Provided records ->
'''
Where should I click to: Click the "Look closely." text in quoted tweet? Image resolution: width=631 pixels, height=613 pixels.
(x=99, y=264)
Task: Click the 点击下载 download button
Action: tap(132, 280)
'''
'''
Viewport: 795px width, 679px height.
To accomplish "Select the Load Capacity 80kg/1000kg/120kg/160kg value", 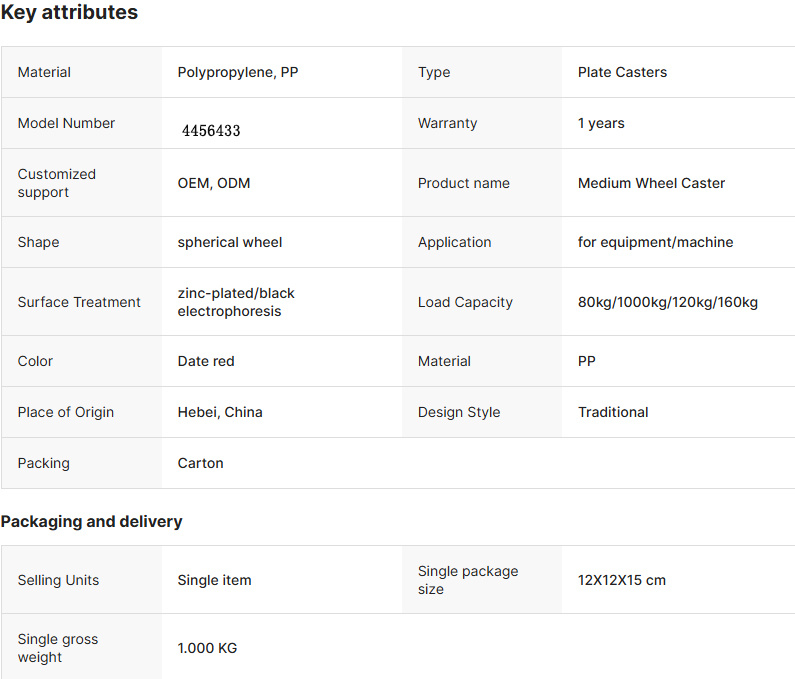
'''
'''
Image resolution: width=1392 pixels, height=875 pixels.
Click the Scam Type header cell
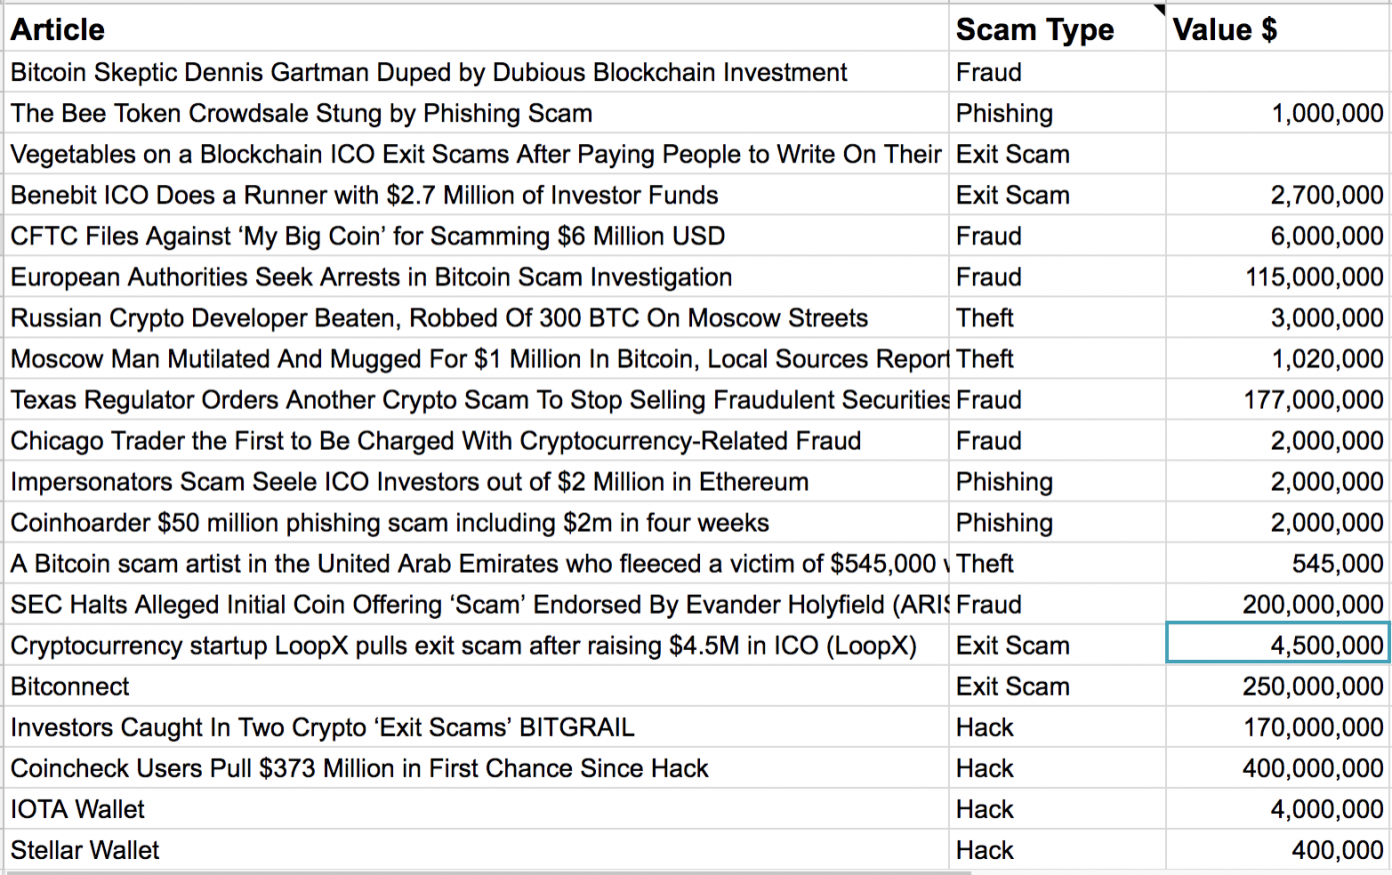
'''
Exercise details ->
In the data above, retype exactly and only the lines between the one holding "Image resolution: width=1392" and the one holding "Click the Scam Type header cell", inclusive.

Response to the exercise ->
Image resolution: width=1392 pixels, height=875 pixels.
Click the Scam Type header cell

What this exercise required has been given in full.